Serge Dassault se tient "à la disposition immédiate de la justice"

L\'industriel et sénateur Serge Dassault pose après une conférence de presse, à Saint-Cloud (Hauts-de-Seine), le 14 juin 2013.
L'industriel et sénateur Serge Dassault pose après une conférence de presse, à Saint-Cloud (Hauts-de-Seine), le 14 juin 2013. (ERIC PIERMONT / AFP)

Le sénateur UMP dénonce de "violents déferlements de haine" à son égard.
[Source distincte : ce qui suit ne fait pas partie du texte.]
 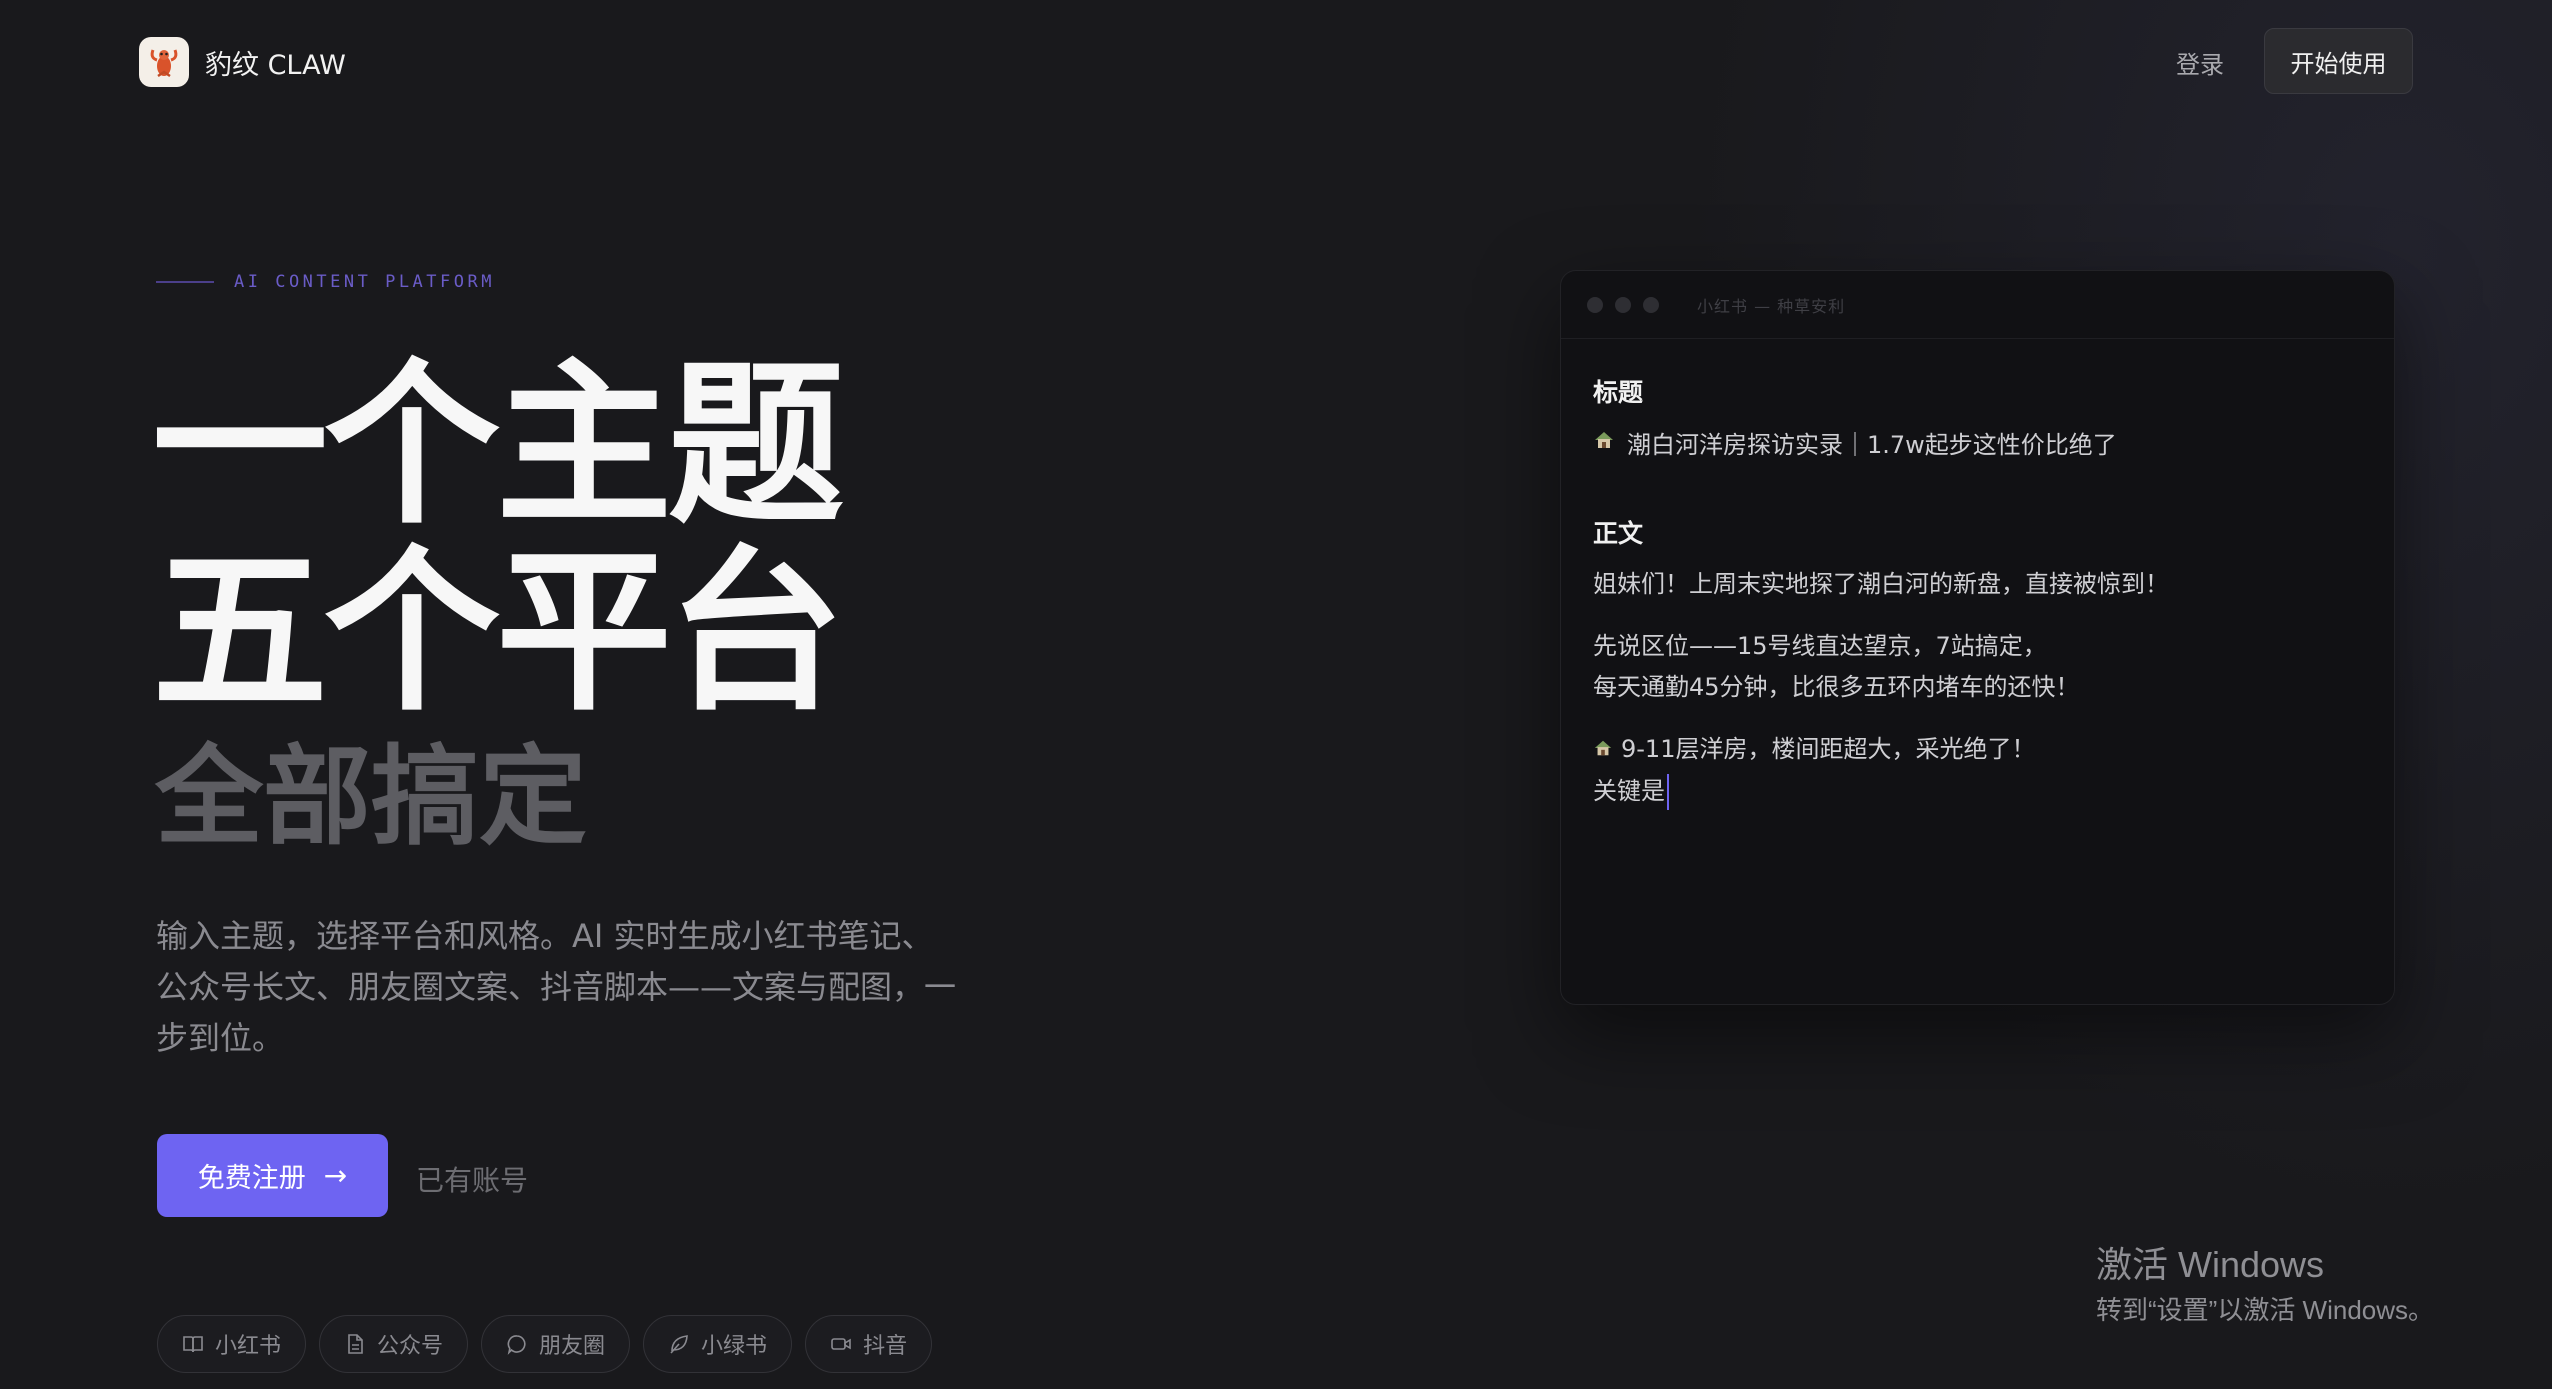 I want to click on paragraph-line-typing: 关键是, so click(x=1978, y=792).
Il se défend dans son propre journal. Serge Dassault déclare, dans une tribune publiée dimanche 12 janvier sur le site du Figaro, qu'il se tient "à la disposition immédiate de la justice", en réponse "aux déferlements de haine" à son égard après le refus du bureau du Sénat de lever son immunité parlementaire. Mercredi, le sénateur UMP a de nouveau échappé, de justesse, à cette demande de la justice, qui enquête sur des suspicions d'achat de votes à Corbeil-Essonnes (Essonne).

La décision du Sénat "a provoqué de violents déferlements de haine à mon égard", réagit Serge Dassault dans cette tribune intitulée "Je suis à la disposition immédiate de la justice". "C'est en effet avec indignation et consternation que j'ai pris connaissance des affirmations de certains de mes adversaires politiques", écrit-il. Selon lui, "ceux-ci mentent volontairement en affirmant que le maintien de [son] immunité parlementaire constituerait une entrave à la justice et l'empêcherait de mener ses investigations".

"Plus tôt je serai interrogé par la justice, mieux ce sera", assure le sénateur, qui "réitère" sa demande "par lettre du 16 décembre 2013" adressée aux deux juges d'instruction parisiens "à des fins d'être entendu par eux". "Je pourrai enfin prouver que je suis totalement innocent, victime d'une tentative de déstabilisation et de faux témoignages", fait-il valoir.